In the end, Hardy tempers his ending with much ambiguosity. The reader never discovers what route Angel and Liza-Lu takes to purvey Tess’s message in the world. The reader is left unsure whether to feel hope for the couple and a happy closure that at least Tess’s death wasn’t for naught. Such an ending would emphasize the redemptive qualities of mankind despite its evils and faulty systems. Or Angel and Liza-Lu could have simply abandoned society completely to its vices, emphasizing the decline of mankind into further hypocrisy and pretensions while individuals can only survive by fleeing altogether.
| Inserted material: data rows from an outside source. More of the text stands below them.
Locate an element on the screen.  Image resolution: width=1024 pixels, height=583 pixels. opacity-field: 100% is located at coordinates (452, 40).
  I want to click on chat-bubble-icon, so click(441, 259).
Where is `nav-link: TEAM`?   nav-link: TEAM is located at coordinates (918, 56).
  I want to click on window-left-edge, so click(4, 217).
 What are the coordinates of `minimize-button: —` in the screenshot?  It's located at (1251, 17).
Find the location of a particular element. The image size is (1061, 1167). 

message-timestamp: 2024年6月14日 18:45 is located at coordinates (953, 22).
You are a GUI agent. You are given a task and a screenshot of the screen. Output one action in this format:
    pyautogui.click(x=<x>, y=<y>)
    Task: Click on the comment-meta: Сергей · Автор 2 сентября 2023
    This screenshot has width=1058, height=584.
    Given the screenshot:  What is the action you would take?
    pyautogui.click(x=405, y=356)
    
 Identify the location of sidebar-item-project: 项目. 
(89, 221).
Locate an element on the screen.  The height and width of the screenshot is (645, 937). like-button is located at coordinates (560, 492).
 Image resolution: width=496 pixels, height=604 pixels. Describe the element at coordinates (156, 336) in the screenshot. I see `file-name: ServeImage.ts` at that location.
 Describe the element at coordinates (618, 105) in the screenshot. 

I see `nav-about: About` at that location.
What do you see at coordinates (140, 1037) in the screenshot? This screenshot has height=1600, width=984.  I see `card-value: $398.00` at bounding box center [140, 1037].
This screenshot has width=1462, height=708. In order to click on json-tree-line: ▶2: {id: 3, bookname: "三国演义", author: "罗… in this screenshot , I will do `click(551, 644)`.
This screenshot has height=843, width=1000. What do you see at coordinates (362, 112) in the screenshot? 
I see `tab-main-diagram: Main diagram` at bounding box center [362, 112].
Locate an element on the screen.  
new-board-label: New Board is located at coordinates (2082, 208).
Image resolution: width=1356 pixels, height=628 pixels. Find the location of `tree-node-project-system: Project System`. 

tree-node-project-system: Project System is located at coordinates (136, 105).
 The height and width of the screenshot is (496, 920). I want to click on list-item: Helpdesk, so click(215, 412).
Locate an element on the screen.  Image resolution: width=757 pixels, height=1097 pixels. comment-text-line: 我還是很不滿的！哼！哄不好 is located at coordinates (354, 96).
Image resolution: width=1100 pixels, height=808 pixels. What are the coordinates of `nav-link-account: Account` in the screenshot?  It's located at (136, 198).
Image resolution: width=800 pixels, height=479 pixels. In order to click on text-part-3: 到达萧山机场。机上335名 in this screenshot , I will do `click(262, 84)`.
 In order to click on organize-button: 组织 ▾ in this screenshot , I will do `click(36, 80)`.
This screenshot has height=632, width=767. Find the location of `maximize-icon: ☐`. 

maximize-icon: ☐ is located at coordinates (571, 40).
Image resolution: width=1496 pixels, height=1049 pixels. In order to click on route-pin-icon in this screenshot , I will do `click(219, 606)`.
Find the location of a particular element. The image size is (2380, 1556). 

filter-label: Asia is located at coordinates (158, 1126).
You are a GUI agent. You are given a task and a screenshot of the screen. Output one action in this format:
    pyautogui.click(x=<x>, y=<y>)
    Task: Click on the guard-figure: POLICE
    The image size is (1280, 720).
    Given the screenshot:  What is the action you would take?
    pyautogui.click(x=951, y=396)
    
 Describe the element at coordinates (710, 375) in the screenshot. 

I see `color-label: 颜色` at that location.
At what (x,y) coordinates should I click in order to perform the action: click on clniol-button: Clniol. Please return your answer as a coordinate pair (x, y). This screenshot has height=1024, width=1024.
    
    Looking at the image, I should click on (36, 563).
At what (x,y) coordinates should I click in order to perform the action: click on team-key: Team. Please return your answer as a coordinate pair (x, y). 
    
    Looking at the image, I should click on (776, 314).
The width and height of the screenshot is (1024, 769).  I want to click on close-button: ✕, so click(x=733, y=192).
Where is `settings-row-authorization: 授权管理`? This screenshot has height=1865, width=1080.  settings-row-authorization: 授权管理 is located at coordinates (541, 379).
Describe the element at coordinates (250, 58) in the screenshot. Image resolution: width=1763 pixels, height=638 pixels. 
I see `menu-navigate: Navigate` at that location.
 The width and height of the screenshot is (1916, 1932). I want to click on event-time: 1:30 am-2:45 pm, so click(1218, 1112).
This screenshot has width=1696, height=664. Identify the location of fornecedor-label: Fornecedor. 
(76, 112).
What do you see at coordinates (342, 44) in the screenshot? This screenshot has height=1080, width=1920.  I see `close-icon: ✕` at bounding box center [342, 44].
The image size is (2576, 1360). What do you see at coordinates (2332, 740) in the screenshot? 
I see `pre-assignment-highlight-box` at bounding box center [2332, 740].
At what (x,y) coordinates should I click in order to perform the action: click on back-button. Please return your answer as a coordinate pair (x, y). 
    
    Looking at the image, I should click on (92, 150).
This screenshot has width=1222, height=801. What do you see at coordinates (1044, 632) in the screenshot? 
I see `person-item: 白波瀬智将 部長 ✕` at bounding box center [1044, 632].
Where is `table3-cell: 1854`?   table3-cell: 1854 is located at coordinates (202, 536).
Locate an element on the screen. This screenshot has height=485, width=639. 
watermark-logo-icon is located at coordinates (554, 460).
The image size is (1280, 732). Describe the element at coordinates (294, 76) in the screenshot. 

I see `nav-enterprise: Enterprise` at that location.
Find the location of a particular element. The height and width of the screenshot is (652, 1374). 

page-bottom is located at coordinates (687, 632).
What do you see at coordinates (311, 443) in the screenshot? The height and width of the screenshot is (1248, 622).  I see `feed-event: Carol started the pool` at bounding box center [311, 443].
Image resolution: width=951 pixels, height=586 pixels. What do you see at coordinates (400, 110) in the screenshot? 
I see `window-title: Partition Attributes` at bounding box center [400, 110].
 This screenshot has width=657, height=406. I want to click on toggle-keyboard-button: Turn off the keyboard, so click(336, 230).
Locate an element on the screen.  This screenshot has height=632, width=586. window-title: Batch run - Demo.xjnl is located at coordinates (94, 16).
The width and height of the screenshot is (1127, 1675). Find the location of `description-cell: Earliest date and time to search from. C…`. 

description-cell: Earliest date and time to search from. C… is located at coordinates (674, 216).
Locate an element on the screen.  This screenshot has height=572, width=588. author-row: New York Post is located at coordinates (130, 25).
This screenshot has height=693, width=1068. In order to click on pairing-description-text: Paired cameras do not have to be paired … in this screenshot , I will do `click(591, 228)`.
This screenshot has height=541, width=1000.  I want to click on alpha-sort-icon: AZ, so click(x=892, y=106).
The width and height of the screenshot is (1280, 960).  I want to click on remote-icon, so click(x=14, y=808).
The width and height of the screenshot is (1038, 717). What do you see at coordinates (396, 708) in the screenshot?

This would delineate the inability of mankind to escape its circumstances, that humans are mired in their flawed human natures that would continue to trample on others to maintain its pretensions of religion, morality and enlightenment. But by leaving the ending fairly open-ended, Hardy made his point that it is up to the reader as well to purvey Tess’s message as well. There are three disciples of Tess’s ministry that leave the book at the ending. How the reader reacts to this, what one’s actions are determines whether Tess’s ending is truly the tragedy or not. As the author, Hardy is charging others to take responsibility for the truth of man’s dual nature of base and enlightened. Will one accept it, or fight against its evils, intended or not?